For the SSIM-based augmentations, we tried to balance the use of patients; otherwise, some patient images would have been never chosen based on the closest image criterion, but we did not enforce perfect balance as the criterion is necessary to prevent excessive nonrealistic deformations caused by the TPS warping. For example, Fig. 3 depicts the resulting distribution for fold 0. Since for each patient we could augment based on each type of bone, this brought additional variety to the augmented samples.

Fig. 3
figure 3

Distribution of patients and generated samples by augmentation for fold 0 and each type of dataset

We relied on the Dice similarity coefficient (DSC) and the Hausdorff distance (HD) to assess segmentation results against manual reference segmentation performed by trained radiographers. By using the results of the folds testing, approaches were compared with two-sided Mann–Whitney-Wilcoxon tests with Bonferroni correction [24] to account for multiple comparisons with a significance level at 0.05. The choice of the nonparametric test was motivated by the non-normality of the data, verified with a Shapiro–Wilk test and visual assessment of corresponding Q-Q plots.

Implementation details

Our implementation relied on MONAI library [25] that is built on top of the PyTorch deep learning framework [26]. Our hardware was 4 × NVIDIA Tesla V100 SXM2 with 32 GB of GPU RAM. During training in addition to possible subsequent on-the-fly augmentation, all loaded images were initially normalized by a spatial resampling to an isotropic 1.5 mm3 voxel size and a rescaling of image intensities to the interval [0, 1]. We relied on a smart cache mechanism of MONAI that exploits images (transformed for normalization or augmentation) located on GPU caches to keep GPUs busy at each epoch: 80 images were initially put in each GPU cache, and at each epoch, 75% of the images were replaced, for a distributed training over 50 epochs. The final model was the one producing the best DICE coefficient with the validation dataset, which was tested every 30 images. We relied on MONAI library’s implementation of residual U-Net using default parameters with single-channel images. We used a loss summing the contributions of the DICE metric and cross-entropy, along with an Adam optimizer with a learning rate of 0.0001.
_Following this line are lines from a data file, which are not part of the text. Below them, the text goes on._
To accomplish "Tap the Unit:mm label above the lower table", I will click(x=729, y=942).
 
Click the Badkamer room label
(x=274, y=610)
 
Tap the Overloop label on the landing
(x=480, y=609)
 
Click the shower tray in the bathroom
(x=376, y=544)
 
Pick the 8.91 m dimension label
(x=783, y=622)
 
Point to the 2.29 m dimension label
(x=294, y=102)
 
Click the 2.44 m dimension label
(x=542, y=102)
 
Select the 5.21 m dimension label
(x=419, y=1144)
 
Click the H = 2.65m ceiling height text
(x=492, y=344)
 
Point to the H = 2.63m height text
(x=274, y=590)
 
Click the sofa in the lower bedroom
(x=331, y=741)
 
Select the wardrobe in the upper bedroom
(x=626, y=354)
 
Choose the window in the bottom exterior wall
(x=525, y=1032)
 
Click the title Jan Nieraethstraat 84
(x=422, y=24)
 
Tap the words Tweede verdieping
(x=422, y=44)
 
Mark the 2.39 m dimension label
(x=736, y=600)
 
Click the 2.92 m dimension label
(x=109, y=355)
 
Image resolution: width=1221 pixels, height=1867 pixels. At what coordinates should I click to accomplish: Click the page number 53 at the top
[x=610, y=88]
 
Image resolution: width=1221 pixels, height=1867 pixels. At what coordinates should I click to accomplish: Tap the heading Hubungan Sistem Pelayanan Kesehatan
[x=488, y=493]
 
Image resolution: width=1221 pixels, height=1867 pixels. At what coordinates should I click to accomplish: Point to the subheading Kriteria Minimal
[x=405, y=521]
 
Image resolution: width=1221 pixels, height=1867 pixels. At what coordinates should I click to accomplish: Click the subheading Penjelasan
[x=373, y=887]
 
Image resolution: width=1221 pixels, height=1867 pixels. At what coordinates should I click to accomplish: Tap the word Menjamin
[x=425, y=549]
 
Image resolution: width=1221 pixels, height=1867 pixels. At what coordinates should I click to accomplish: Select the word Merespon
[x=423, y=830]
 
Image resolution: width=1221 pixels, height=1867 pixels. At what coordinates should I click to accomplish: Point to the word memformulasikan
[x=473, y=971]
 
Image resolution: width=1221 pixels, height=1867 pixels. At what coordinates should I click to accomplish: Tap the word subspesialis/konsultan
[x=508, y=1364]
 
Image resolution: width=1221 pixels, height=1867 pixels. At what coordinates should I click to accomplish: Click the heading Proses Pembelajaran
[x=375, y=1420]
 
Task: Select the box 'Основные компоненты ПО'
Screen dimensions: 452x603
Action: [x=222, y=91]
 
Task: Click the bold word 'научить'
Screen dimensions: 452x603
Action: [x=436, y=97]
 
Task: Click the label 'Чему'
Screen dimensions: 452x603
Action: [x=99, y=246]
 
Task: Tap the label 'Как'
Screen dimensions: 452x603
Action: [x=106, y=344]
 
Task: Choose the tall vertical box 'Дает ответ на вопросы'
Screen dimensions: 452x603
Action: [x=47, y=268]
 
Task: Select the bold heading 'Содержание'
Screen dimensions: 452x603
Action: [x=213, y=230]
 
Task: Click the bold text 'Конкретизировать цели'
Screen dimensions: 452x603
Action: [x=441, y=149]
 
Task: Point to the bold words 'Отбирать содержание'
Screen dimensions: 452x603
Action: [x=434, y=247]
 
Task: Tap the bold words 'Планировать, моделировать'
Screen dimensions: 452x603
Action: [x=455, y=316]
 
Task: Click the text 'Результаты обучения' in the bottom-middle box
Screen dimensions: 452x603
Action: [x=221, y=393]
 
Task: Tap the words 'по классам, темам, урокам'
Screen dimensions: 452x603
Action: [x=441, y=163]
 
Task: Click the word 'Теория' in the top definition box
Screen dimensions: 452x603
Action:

Ensemble models were built using the trained model of each fold. When tested on a non-segmented image, the segmentation masks inferred by each fold model were then averaged with weights corresponding to the average DICE score of each model when tested on their test datasets (obtained during the cross-validation experiments).


Statistical shape and intensity models

On average, proximal femur and hipbone tetrahedral meshes had 8,734/52,220 and 20,626/116,062 vertices/tetrahedra, respectively. Statistical shape and intensity models were both built by keeping 95% of the total variance, which resulted in different numbers of modes for the proximal femur (17 and 71 modes for SSM and SIM) and hipbone (50 and 151 modes for SSM and SIM).

When building the SIM, the degree \(d\) of Bernstein polynomials we decided to set to 3, resulting in \(m=20\) Bernstein coefficients per tetrahedron. In fact, given the high number of coefficients and tetrahedra, resulting models are usually very large compared to SSM, so we had to balance the resolution of the mesh and the degree \(d\) to find a good compromise in terms of intensity fidelity and memory/storage constraints. To assess the impact of this choice of degree, we measured the absolute relative error in percentage between the CT intensities and those obtained by using the encoding with Bernstein polynomials. An error below 10% was obtained, with an excellent visual fidelity as depicted in Fig. 4.

Fig. 4
figure 4

Example of reconstructed intensities after encoding with Bernstein polynomials of degree 3 for a hipbone (a) and proximal femur (b). For each bone, the left subfigure corresponds to the computed tomography image, while the right is the reconstructed image using the encoded intensities

Segmentation results

Segmentation results are reported in Table 1 and Fig. 5, considering the data of all folds and for the 4 bones. In general, the two augmentation approaches using SSIM yielded better descriptive statistics (Table 1), although statistical significance on both DSC and HD metrics was only observed with the fully augmented approach Basic + SSIM (Fig. 5). Despite the absence of statistical significance for the SSIM augmentation alone, Fig. 5 highlights that many outliers occurred with the other two approaches, especially the basic augmentation with the DSC measure, which depict some large global segmentation errors. As a consequence, we also report in Table 1 the median and interquartile interval to better appreciate the performance differences between methods. The use of the basic augmentation was positive in terms of HD for both the segmentation models trained on original data (median no-aug: 8.6 versus basic: 7.35 mm, \(p\) = 0.0004 or pre-augmented data with SSIM (median Basic + SSIM: 6.16 versus SSIM: 7.81 mm, \(p\)-value < 0.0001). For the DSC measure, no statistical difference could be proven between the basic and no-aug.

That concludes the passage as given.